The expectation placed upon mothers is part of a much larger problem also impacting gender relations and romantic relationships. Incidents of revenge porn, voyeurism and sexual violence present a disturbing picture of a toxic patriarchal society. Many of these acts and attitudes manifest in relationships, with 65 per cent of voyeur photography cases in 2018 occurring between romantic partners. One tragic incident reported by The Guardian involved a young woman taking her own life after discovering someone had been filming her in a change room at the hospital where she worked. Moreover, youths’ perceptions about sex are largely moulded by pornography, with 67 per cent of participants in a Korean Women’s Development Institute survey saying they did not find sex education useful. It is obvious that South Koreans’ education about sex, women’s rights and gender equality is far from adequate.

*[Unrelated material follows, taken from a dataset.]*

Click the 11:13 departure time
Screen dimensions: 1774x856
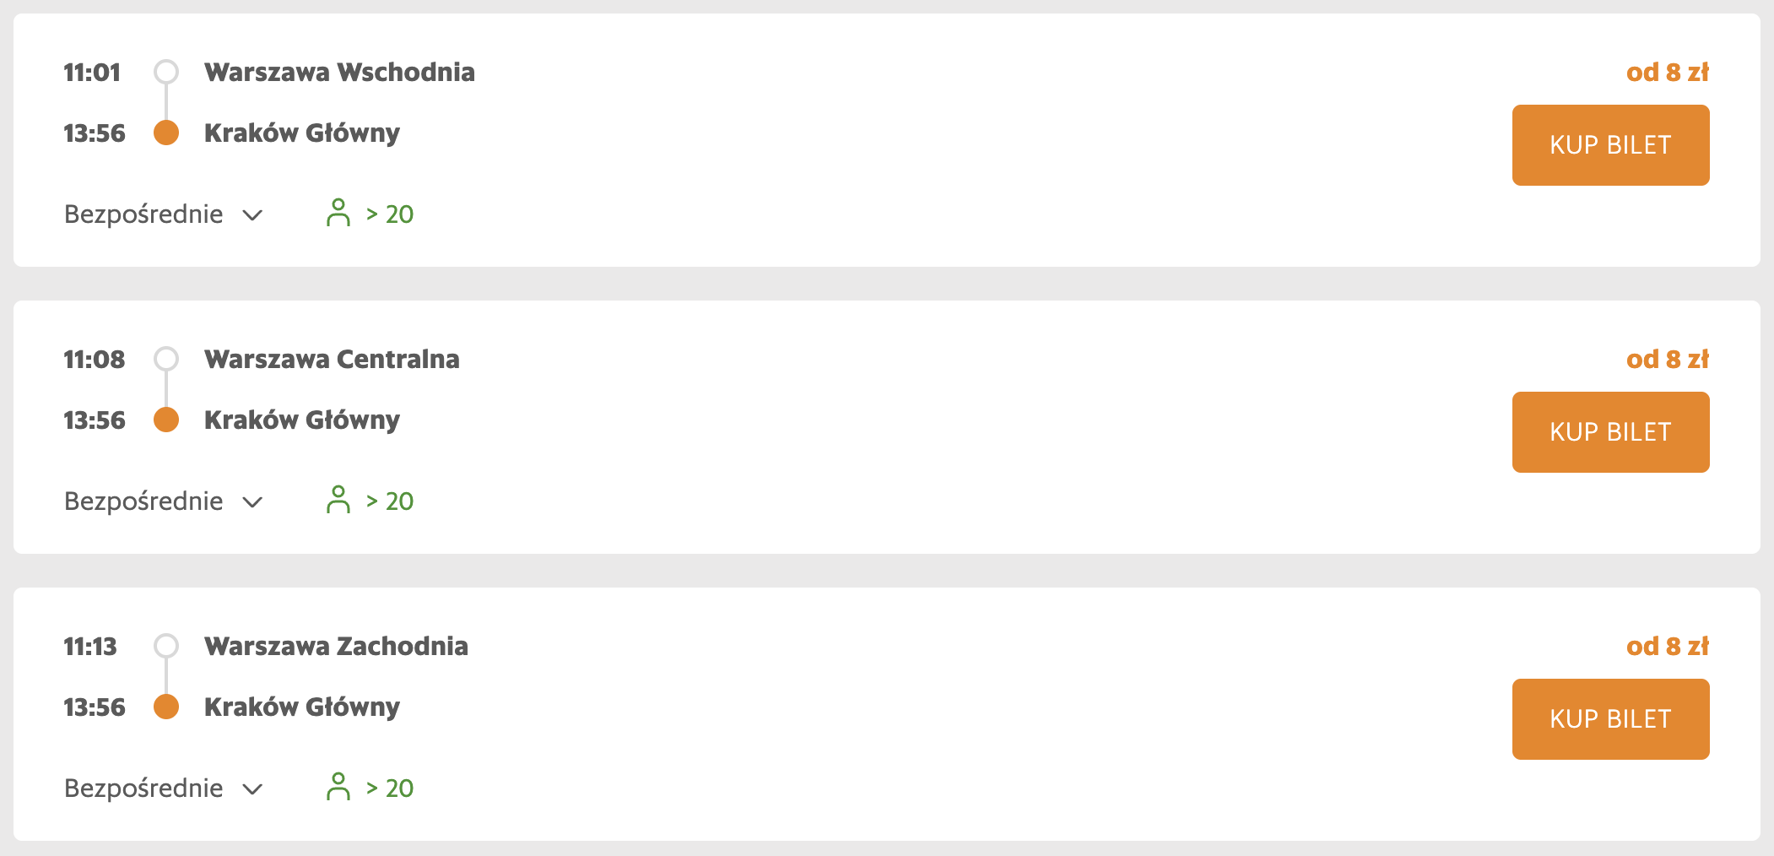90,647

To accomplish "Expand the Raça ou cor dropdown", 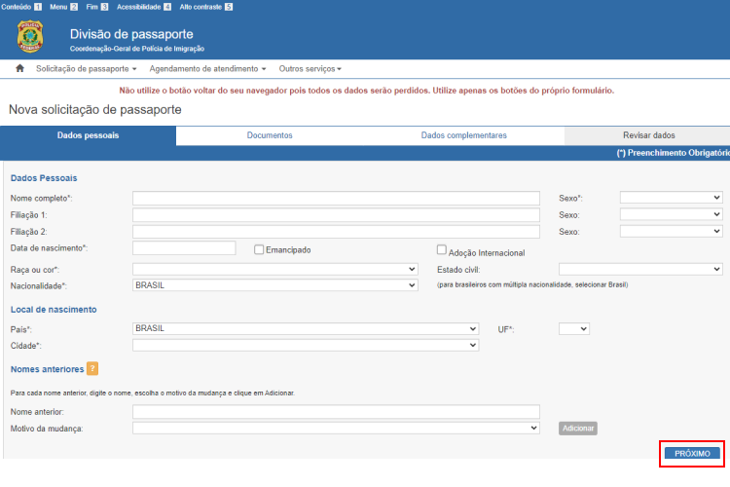I will 274,269.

The second principal factor driving this phenomenon is the economic strain placed upon young South Koreans. With the youth unemployment rate at 10.8 per cent and only one out of 10 graduates able to find full-time work, young people’s incentive to prevail in a highly competitive job market trumps their resolve to date. Even those who are employed receive low salaries and high work hours. Alarmingly, Koreans spent an average of 2,024 hours working a year in 2017. Comparatively, Canadians worked 300 hours less per year.
Previous government solutions have targeted key economic issues that exist within Korea. Notably, these include childcare subsidies, extended paternity leave and paid maternity leave amongst other things. However, aside from economic issues, the government has failed to meaningfully enforce change in the prevailing patriarchal culture that binds women to archaic archetypes. For one, significant progress can be made by first starting to close the gender pay gap. How does the government expect to encourage gender equality when its wage gap has reached 37 per cent, the highest of all 36 member states of the Organisation for Economic Cooperation and Development? Another step in the right direction would be to enact immediate change in how victims of online sexual abuse and workplace sexual harassment are supported psychologically and legally, as well as how sexual education is taught in schools. For example, the South Korean NGOs Coalition for the third Universal Periodic Review in 2017 advocated for introducing gender quotas, as well as punitive damages against employers in response to the encroachment on minimum wage regulations. By replacing a sense of taboo surrounding sex with respect, consent and understanding, young people may find that they feel safer when dating or starting relationships.
Toxic cultural and social stigma plague this fast-ageing population. The Korean government needs to feel the impact that seemingly low priority issues like the treatment of women will have on their country’s security and survival. Gender equality cannot be discounted as a top security priority. How today’s women are treated will inform the fate of millions in the future.